Question : Être élu à 99,44 %, est-ce là le signe d'une vraie démocratie ?

Réponse : Personne n'a été gêné plus que moi par ce score. Après tout, l'on peut de nos jours gouverner à l'aise avec seulement 55 % de voix.

Interview de Ben Ali à l'UPI :

Question : Être élu à 99,44 %, est-ce là le signe d'une vraie démocratie ?

Réponse : Personne n'a été gêné plus que moi par ce score. Après tout, l'on peut de nos jours gouverner à l'aise avec seulement 55 % de voix.

Commentaire du traducteur et analyste:

(Ainsi, répondait Ben Ali  à Arnaud de Borchgrave, PDG de l'agence américaine UPI qui l'a interviewé le 9 juillet 2000 pendant une heure et demi dans la résidence présidentielle de Hammamet.

L'entretien  a été censuré en entier par la presse tunisienne, qui n'a eu droit qu'à un compte-rendu officiel entièrement fabriqué à la hâte par les fonctionnaires de Carthage. Voici les principaux passages de la vraie interview que nous traduisons de l'Anglais à partir du texte publié par UPI en date du 10 juillet. )

A lire impérativement.

Question :

Depuis la fin du communisme il y a une décade, le souci principal de la plupart des autres grandes puissances dans leur politique étrangère a été de constituer un contre-poids à la puissance américaine. Comment un petit pays comme la Tunisie, pris en tenailles entre la Libye et l'Algérie, voit une puissance dominante jamais égalée dans l'histoire telle que les Etats Unis ?

Réponse :

Ce n'est certainement pas le souci principal de notre politique étrangère. (…) Les Etats Unis n'ont pas imposé leur puissance. (…) Ils n'ont pas colonisé comme l'ont fait d'autres grandes puissances, ni ils se sont ingérés dans les affaires intérieures d'autres pays (…)

Question :

Vu d'un pays en développement comme la Tunisie, est-ce que la globalisation et l'américanisation sont une et même chose ?

Réponse :

Nous ne pouvons les éviter.

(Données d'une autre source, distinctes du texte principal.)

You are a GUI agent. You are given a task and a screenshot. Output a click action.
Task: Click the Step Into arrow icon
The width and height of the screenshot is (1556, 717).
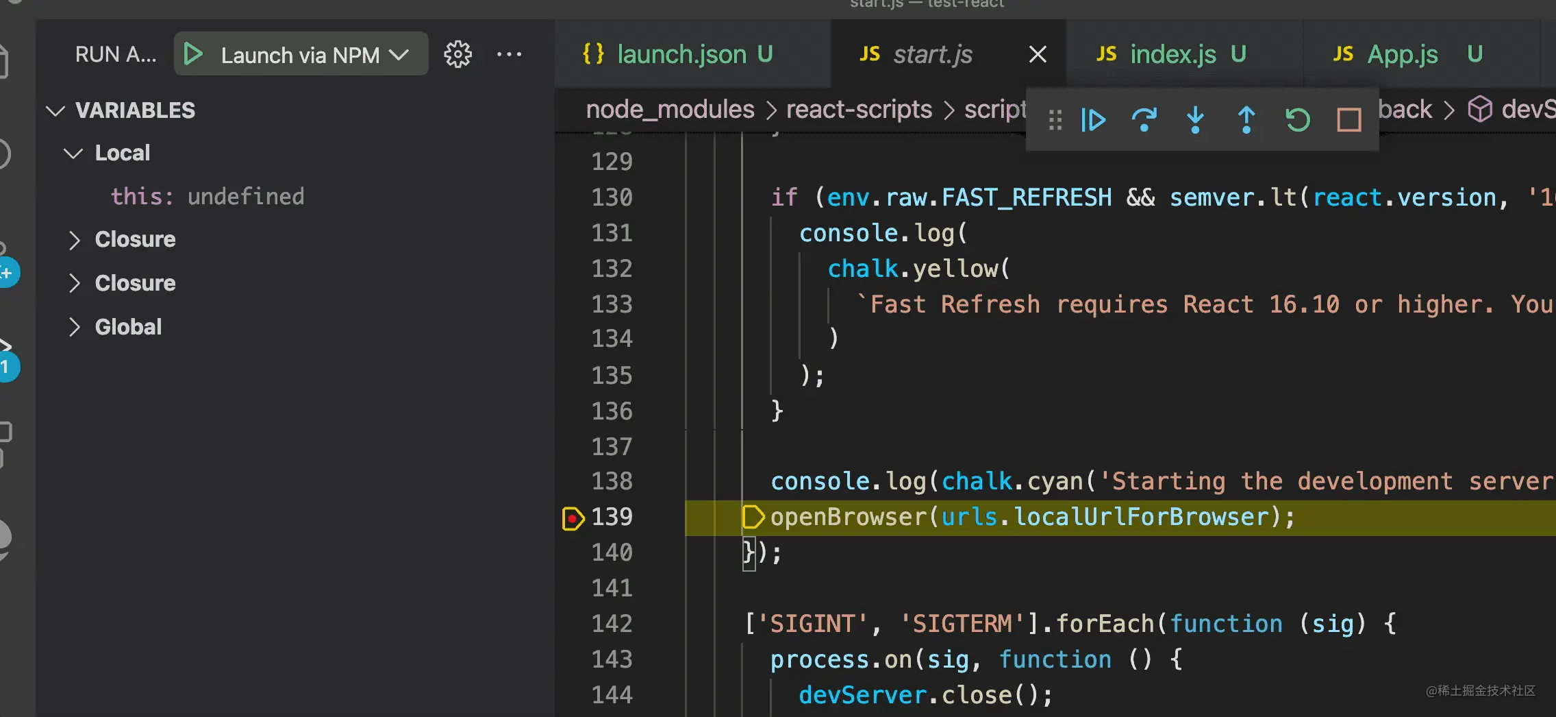[1195, 120]
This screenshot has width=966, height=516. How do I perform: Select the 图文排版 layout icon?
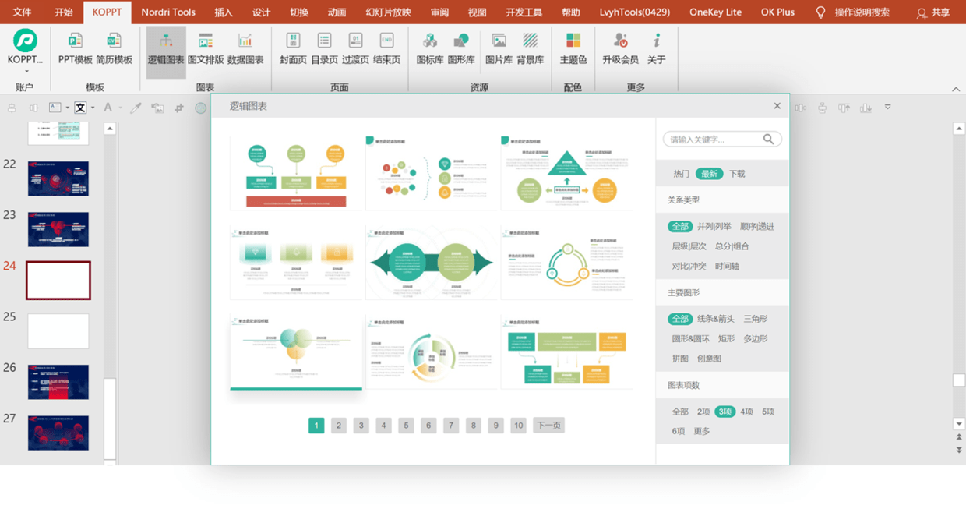(206, 48)
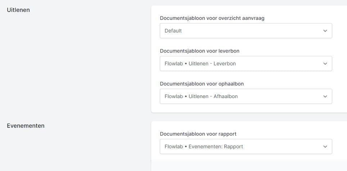This screenshot has width=347, height=171.
Task: Select the Uitlenen section heading
Action: (18, 10)
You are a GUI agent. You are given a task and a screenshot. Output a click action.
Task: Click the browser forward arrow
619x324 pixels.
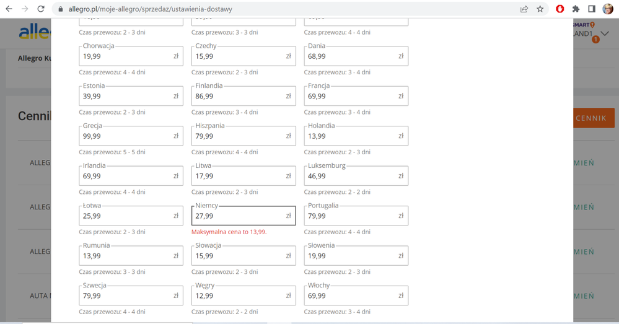[x=25, y=9]
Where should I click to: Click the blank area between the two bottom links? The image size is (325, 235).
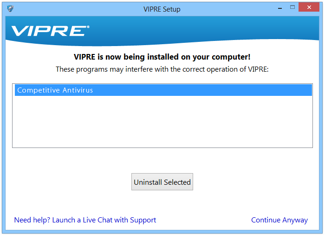click(203, 220)
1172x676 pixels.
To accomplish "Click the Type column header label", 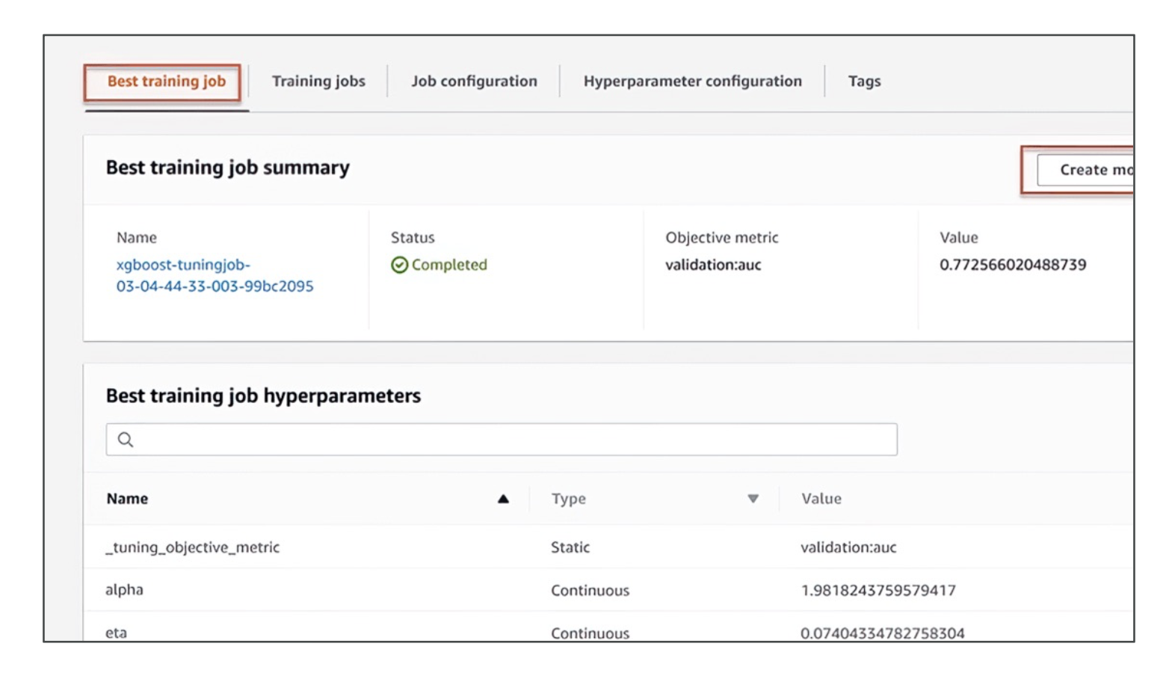I will [x=568, y=499].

Ne les combats pas, mais utilise-les pour vous hisser au niveau de l'économie globale. (…) Nos écoles primaires sont connectées à internet (…)

Moi-même, je passe trois heures par nuit sur internet. Je télécharge des documents universitaires à partir des principales bibliothèques en Europe et en Amérique et je les envoie à mes ministres, les interrogeant pour savoir s'ils en savent quelque chose ou non. Quand je cherche quelqu'un pour occuper un poste gouvernemental important, je consulte ma base de données. (…)

Question :

Que préconisez-vous vis-à-vis de l'Irak ?

Réponse :

Les embargos ne marchent pas. Ils sont contre-productifs et pérennisent simplement les dictateurs au pouvoir. Fidel Castro a survécu à tous les présidents depuis Kennedy. L'embargo est un alibi pour les dictateurs pour qu'ils sévissent encore davantage. C'est le cas de l'Irak. Vous êtes en train de faire souffrir le peuple, mais pas le régime, et Saddam Hussein peut imputer ses souffrances aux Etats Unis. (…)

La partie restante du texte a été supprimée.